Lampl collaborated with Michael Johnson to develop mathematical approaches to investigate and quantify discontinuous vs pulsatile biological signals. Their work initiated mathematical interrogation of the saltation and stasis model of growth in humans, permitting statistical comparisons between different biological models of growth by formal goodness-of-fit comparisons between continuous, pulsatile and discontinuous processes. Collaboration with Norman Wilsman and his team led to the identification of the cellular basis for saltatory bone elongation.

=== Fetal growth ===
Humans begin life as a single cell and grow in size and complexity into a functional body over the course of nine months. Lampl’s studies employing ultrasound images demonstrated the challenge for the developing fetus to bring together both the architectural elements and energy resources to build the new body. Recognizing that by the time of birth some organs have completed their development (e.g., the kidneys and heart), while others remain to be established (aspects of the immune system), Lampl investigated specific influences on growth patterns and the importance of individual variability. This work led to a collaboration with David Barker and the emerging science of developmental origins of health and disease (DOHaD).

== Publications ==
=== Books ===
- It’s Your Health (2015)

=== Selected articles ===
- Lampl, M., Johnston, F. E., & Malcolm, L. A. (1978). The effects of protein supplementation on the growth and skeletal maturation of New Guinean school children. Annals of Human Biology, 5(3), 219–227.
- Lampl, M., Veldhuis, J., & Johnson, M. (1992). Saltation and stasis: a model of human growth. Science, 258(5083), 801–803.
- Lampl, M., & Johnston, F. E. (1996). Problems in the aging of skeletal juveniles: Perspectives from maturation assessments of living children. American Journal of Physical Anthropology, 101(3), 345–355.
- Lampl, M., & Jeanty, P. (2003). Timing is everything: A reconsideration of fetal growth velocity patterns identifies the importance of individual and sex differences. American Journal of Human Biology, 15(5), 667–680.
- Lampl, M., Kuzawa, C. W., & Jeanty, P. (2003). Prenatal smoke exposure alters growth in limb proportions and head shape in the midgestation human fetus. American Journal of Human Biology, 15(4), 533–546.
- Lampl, M., & Jeanty, P. (2004).

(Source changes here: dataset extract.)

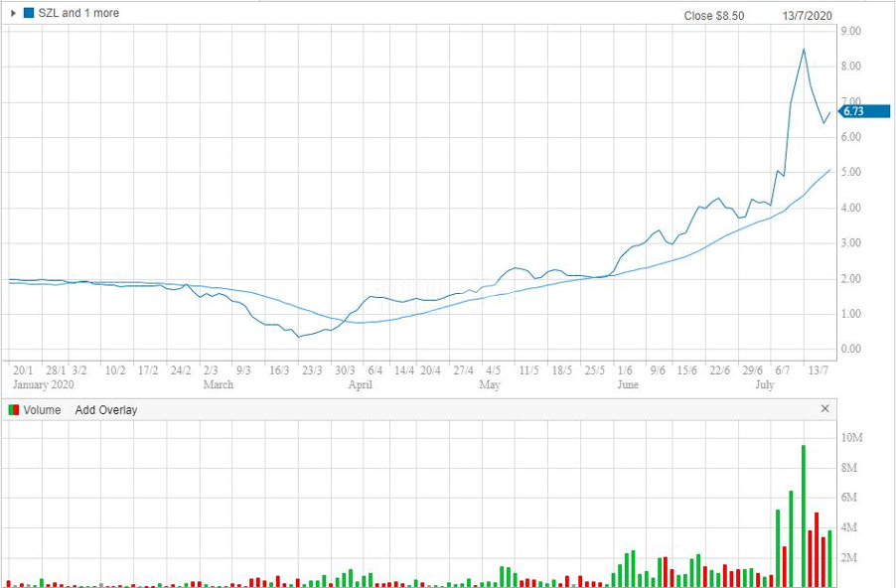
Task: Click the July month label on axis
Action: point(765,384)
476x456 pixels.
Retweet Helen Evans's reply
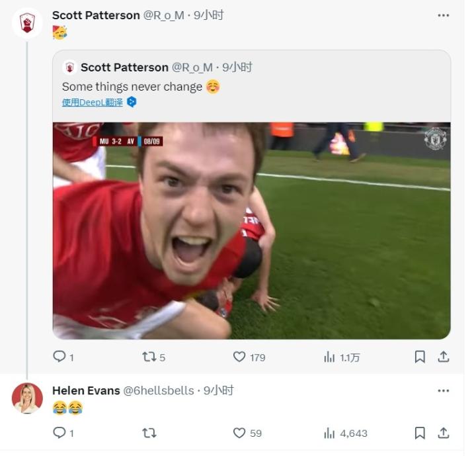(x=149, y=433)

Exposure to maternal diabetes is associated with altered fetal growth patterns: A hypothesis regarding metabolic allocation to growth under hyperglycemic-hypoxemic conditions. American Journal of Human Biology, 16(3), 237–263.
- Lampl, M., Gotsch, F., Kusanovic, J. P., Gomez, R., Nien, J. K., Frongillo, E. A., & Romero, R. (2009). Sex differences in fetal growth responses to maternal height and weight. American Journal of Human Biology, 22(4), 431–443.
- Lampl M., Johnson, M.L. (2011). Infant growth in length follows prolonged sleep and increased naps. Sleep 34(5), 641-650.
- Thompson, A. L., Monteagudo-Mera, A., Cadenas, M. B., Lampl, M. L., & Azcarate-Peril, M. A. (2015). Milk- and solid-feeding practices and daycare attendance are associated with differences in bacterial diversity, predominant communities, and metabolic and immune function of the infant gut microbiome. Frontiers in Cellular and Infection Microbiology, 5.